Wednesday, February 4, 2009

Return of Tuesday Night

After two straight weeks of Tuesday night no-shows it was time to get back to my pole-stomping ways out at Weston. The remarkably good winter continued and we got 3-5 inches of snow during the day, but of course this made for interesting commuting and racing.

The drive out wasn't dangerous, although what little faith I had in Bostonians' ability to drive in snow was ruined by a herd of 30 cars, having a contest on Route 2 to see who could be the most terrified of passing a salt truck. As a native Mainer -- who would pass a plow truck, on a double yellow line, in 8 inches of snow, in a rear-wheel drive pickup, with nothing in the bed, with a logging truck oncoming, uphill, to school (both ways) -- I was disgusted.

The next outlet for my misanthropy was Weston, who was presently addressing the new snow situation by driving their snowcat around at top speed with the tiller depth set on "oil well." This had the predicable result of turning 3 inches of soft new snow into 5 inches of a soft, ice/powder mix.

But -- it wouldn't be called Tuesday Night World Championships if it was easy, right? We lined up seventy-five skiers and headed straight into the 1.5-skaters-wide trail around the upper flats. I slotted in to about 12th place and started playing the "don't step on any poles" game. I knew I was dangerously far back, but there wasn't much to be done on a trail that narrow. Anna McLoon was even further back than me, so she started trying to move up in the narrow space next to the train -- she got past me, then the next guy, and right when I was thinking, "hey, that's working, I should do it" she got stepped on, and that was the end of that. Thanks to my lack of mental toughness, and excess of complacency, I decided to stay in 12th place and "see what happened," as if I didn't know exactly what that would be.

After we left the flats we entered the hillier part that snakes around the fairways, and on the first snowmaking-exaggerated climb we did a WICKED accordion, coming to a complete stop at the bottom. Over the top we didn't do the all-out sprint you might expect from that kind of accordion, which relieved me until I realized that was because the conga line had broken further ahead and the top six were skiing away.

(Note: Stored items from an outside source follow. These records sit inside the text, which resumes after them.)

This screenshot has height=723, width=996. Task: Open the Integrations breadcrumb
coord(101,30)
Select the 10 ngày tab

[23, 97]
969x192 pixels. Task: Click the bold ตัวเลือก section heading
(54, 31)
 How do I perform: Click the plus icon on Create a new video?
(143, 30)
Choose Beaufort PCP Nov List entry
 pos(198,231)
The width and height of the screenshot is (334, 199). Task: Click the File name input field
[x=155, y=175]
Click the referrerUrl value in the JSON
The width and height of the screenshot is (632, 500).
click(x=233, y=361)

Finishing up lap one I came around to the head of the chase group and hit Mt. Weston with as much fury as could be mustered in deep, loose granular. I gained a little gap over the chase group and decided that I was now making a "bridge attempt" to the leaders, who were probably only 10-15 seconds up the trail.

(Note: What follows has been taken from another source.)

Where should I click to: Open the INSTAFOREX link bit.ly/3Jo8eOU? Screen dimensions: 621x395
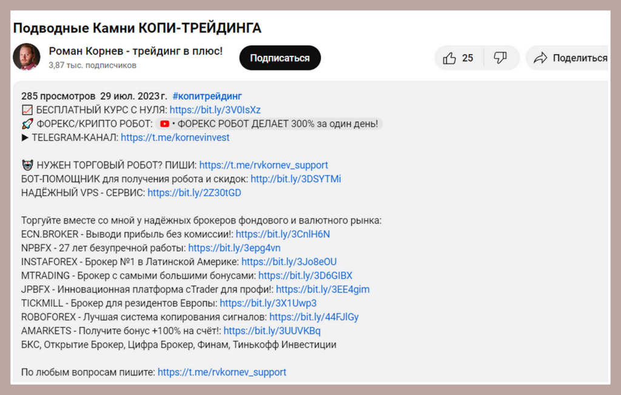[x=290, y=262]
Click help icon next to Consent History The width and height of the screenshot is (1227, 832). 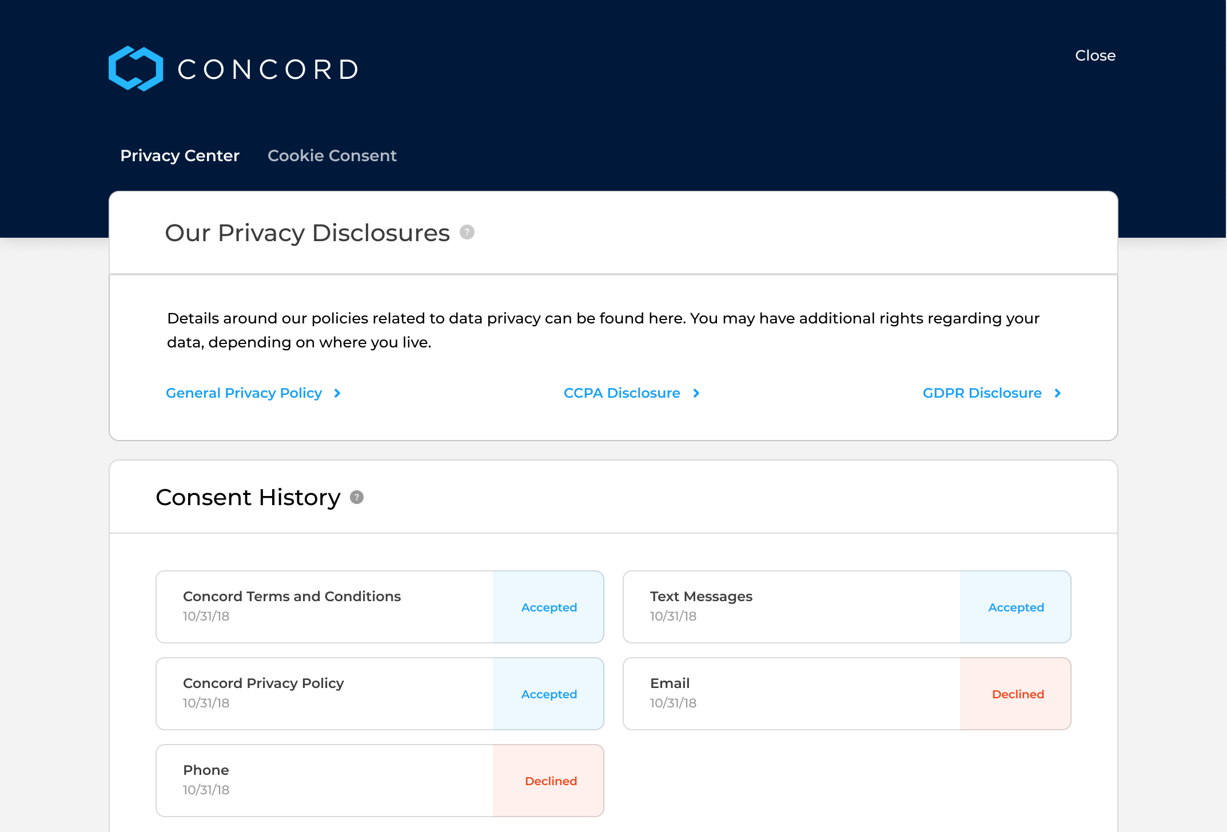pyautogui.click(x=357, y=497)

Ignoring everything I know about cycling I tried to bridge it steadily, and it was totally working until it stopped working. Somewhere on the back of the upper flats I stopped gaining on them and started hearing footsteps behind me. A good indicator that your bridge attempt is failing is when someone has successfully bridged to you.

It turned out to be Anna catching me and she immediately asked to lead. I had already decided that this was one of those unfortunate times when the race was behind me, so I was happy to take a ride. She was also tiring, though, so we made no further progress, and eventually two other guys from the former chase group made it back to us.

Nothing really changed until the end of lap three, of course, when business time got started with Dave Stamp* attacking with three fairways left to ski. Anna had been leading but seemed disinterested, so then Terry went after him, and I just chilled behind because, uh, skiing is painful. I can close that gap later.

Finally we crossed into the last sixty seconds of the race, where my "oh gosh this hurts" mental block gets lifted. I closed the gap back to Terry and Dave and then we had an awesome three-abreast drag race through lapped traffic and fresh powder to the final 180 turn. I narrowly squeezed them out to turn first, and get enough of a gap down the last hill to "comfortably" ski in for 7th place.

Unfortunately, I had claimed that "February is when I would have the fitness to throw down with the lead group," so I better get my act together next week!


* I was like, "why does the name "Dave Stamp" sound familiar?" and it turns out he's my second cousin (or maybe third, I dunno how you count that stuff). Weird.

3 comments:

Aaron 2/04/2009 5:21 PM  

These tuesday night races sound thrilling. If I ever get around to moving down there I'll have to get into the circuit.

Big Bikes 2/05/2009 11:10 AM  

Being as Simple/Narrow-minded as I am, I find it much easier to get through these reports if I pretend you are talking about bike racing.

It gets confusing when you start talking about "powder", "Poles", and "snow-cats". I go all glassy eyed, thinking "what kind of crazy bike race is this?".

Luke S 2/05/2009 4:33 PM  

On the flip side, I think of his bike race reports like ski race reports, just really lame ones.